1. when we checkpoint with more than 1 core, each MPI rank reports a segmentation fault for the MPI job and the ompi-checkpoint command does not return. For example, with two cores we get:
[tscco28017:16352] *** Process received signal ***
[tscco28017:16352] Signal: Segmentation fault (11)
[tscco28017:16352] Signal code: Address not mapped (1)
[tscco28017:16352] Failing at address: 0x7fffef51
[tscco28017:16353] *** Process received signal ***
[tscco28017:16353] Signal: Segmentation fault (11)
[tscco28017:16353] Signal code: Address not mapped (1)
[tscco28017:16353] Failing at address: 0x7fffef51
[tscco28017:16353] [ 0] /lib64/ [0x7ffff698e5d0]
[tscco28017:16353] [ 1] [0xf500b0]
[tscco28017:16353] *** End of error message ***
[tscco28017:16352] [ 0] /lib64/ [0x7ffff698e5d0]
[tscco28017:16352] [ 1] [0xf500b0]
[tscco28017:16352] *** End of error message ***
mpirun noticed that process rank 1 with PID 16353 on node tscco28017 exited on signal 11 (Segmentation fault).
When I execute the TotalView debugger on a resulting core file (I assume it's for the rank 0 process), Totalview reports a null frame pointer and the stack is trashed (gdb shows a backtrace with 30 frames but shows no debug info).

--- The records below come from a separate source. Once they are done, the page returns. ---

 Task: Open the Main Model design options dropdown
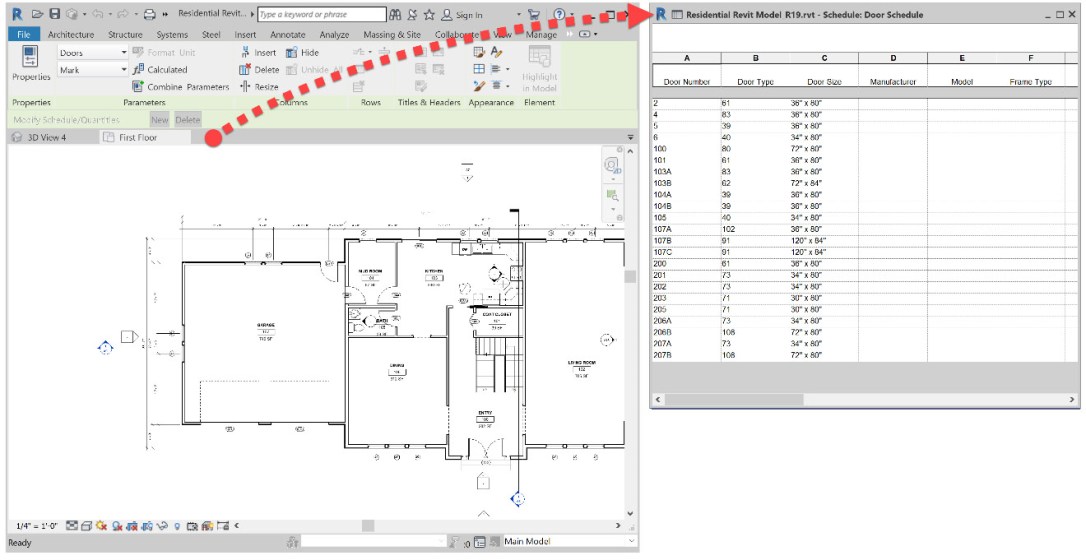630,542
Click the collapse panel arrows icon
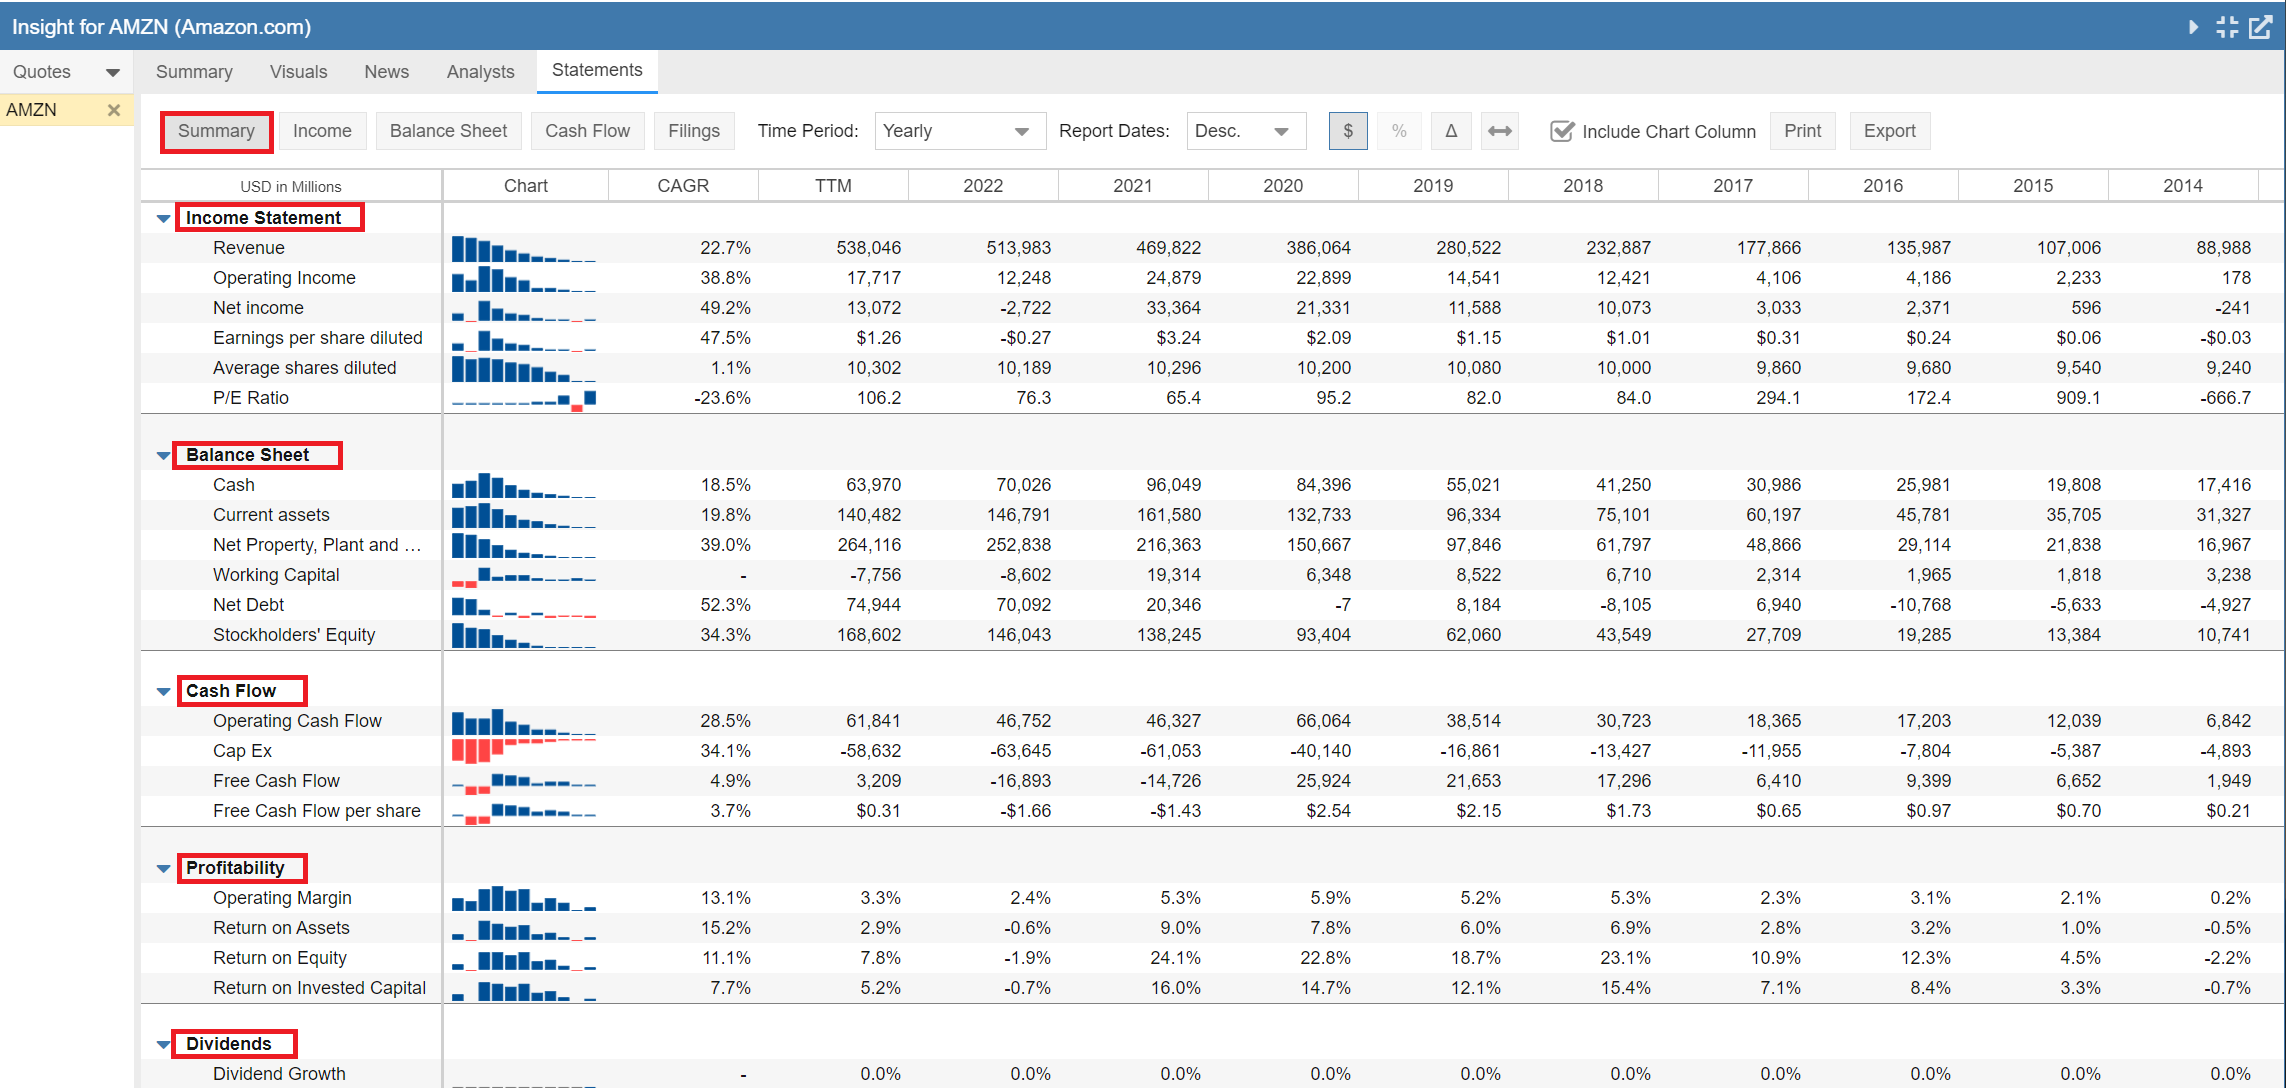The image size is (2286, 1088). click(2227, 27)
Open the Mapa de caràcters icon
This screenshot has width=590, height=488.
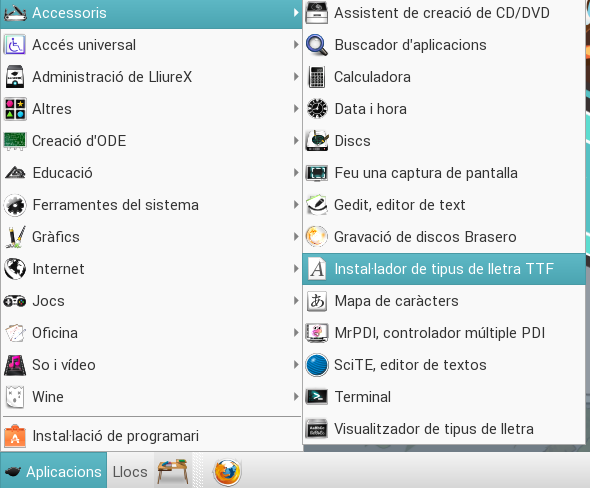pyautogui.click(x=317, y=301)
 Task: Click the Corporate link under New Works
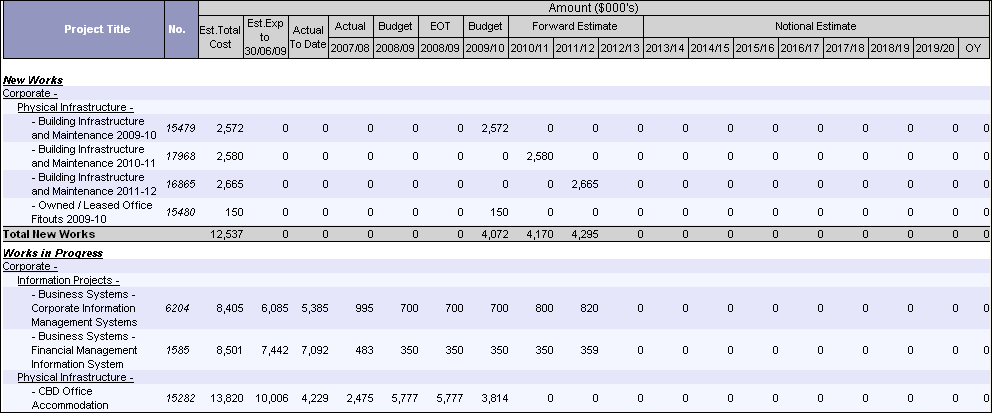tap(30, 93)
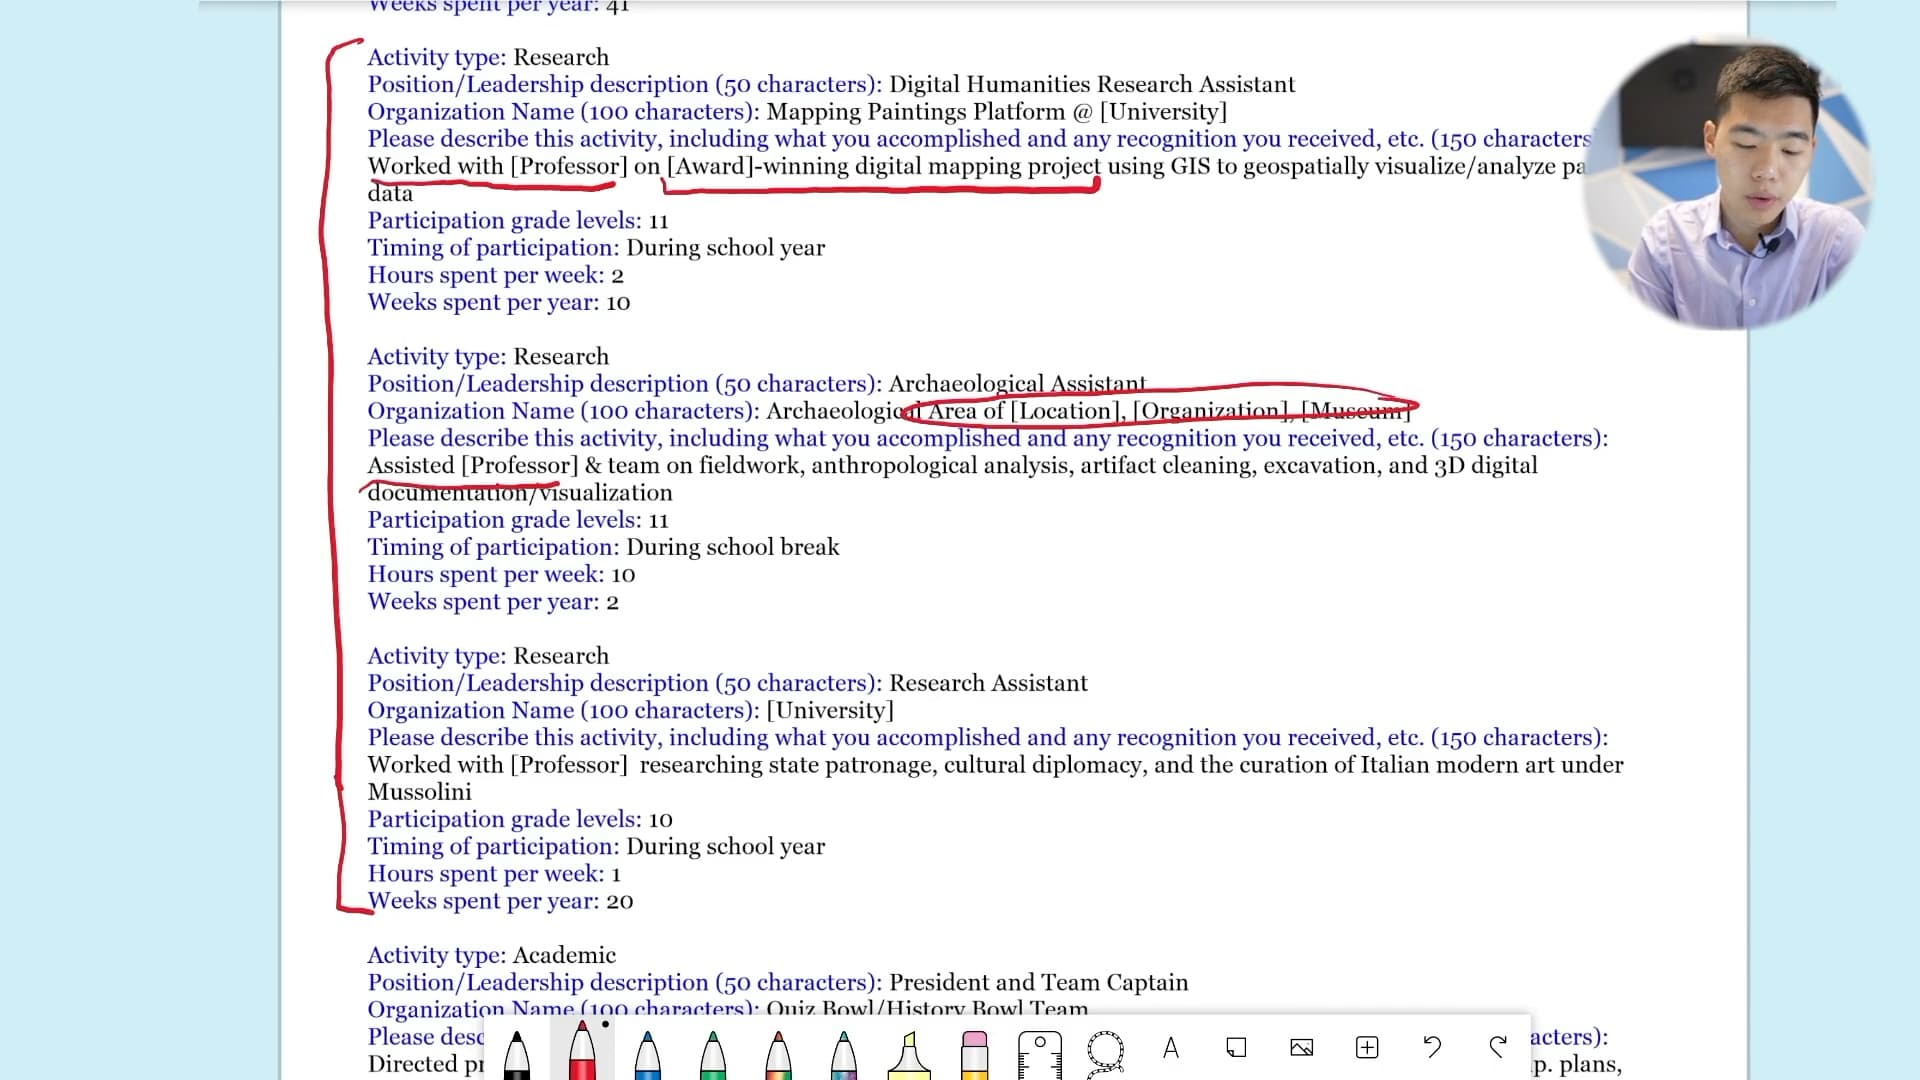Choose the yellow highlighter tool
1920x1080 pixels.
point(908,1052)
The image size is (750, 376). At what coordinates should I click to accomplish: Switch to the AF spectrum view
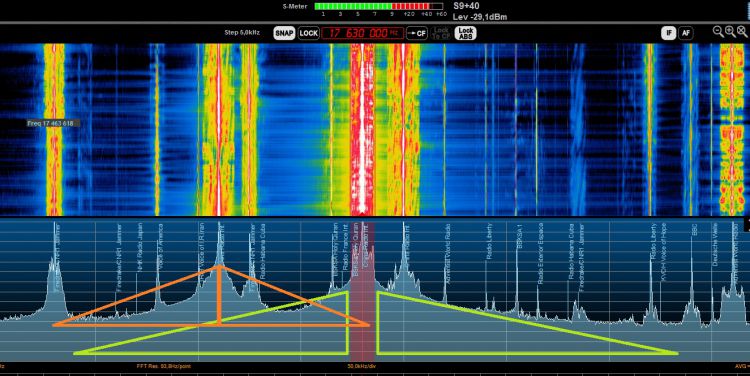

2. Checkpointing with 1 core on the legacy program works.
3. Checkpointing with a simple test program on 16 cores works.

Can you suggest how to debug this problem?

Some additional information:

* I execute the program like this: mpirun -am ft-enable-cr -n 2 -machinefile machines program inputfile

* We are using Open MPI 1.4.4 with BLCR 0.8.4

* OpenMPI and the application were both compiled on the same machine using the Intel icc 12.0.4 compiler

* For the failing example, both MPI processes are running on cores on the same machine node.

* I have attached "ompi_info.txt"

* We're running on a single Xeon 5150 node with Gigabit Ethernet.

* [Reuti: previously I reported a problem involving illegal instructions but this turned out to be a build problem. Sorry I didn't answer your response to my previous thread but I was having problems with accessing this email list at that time.]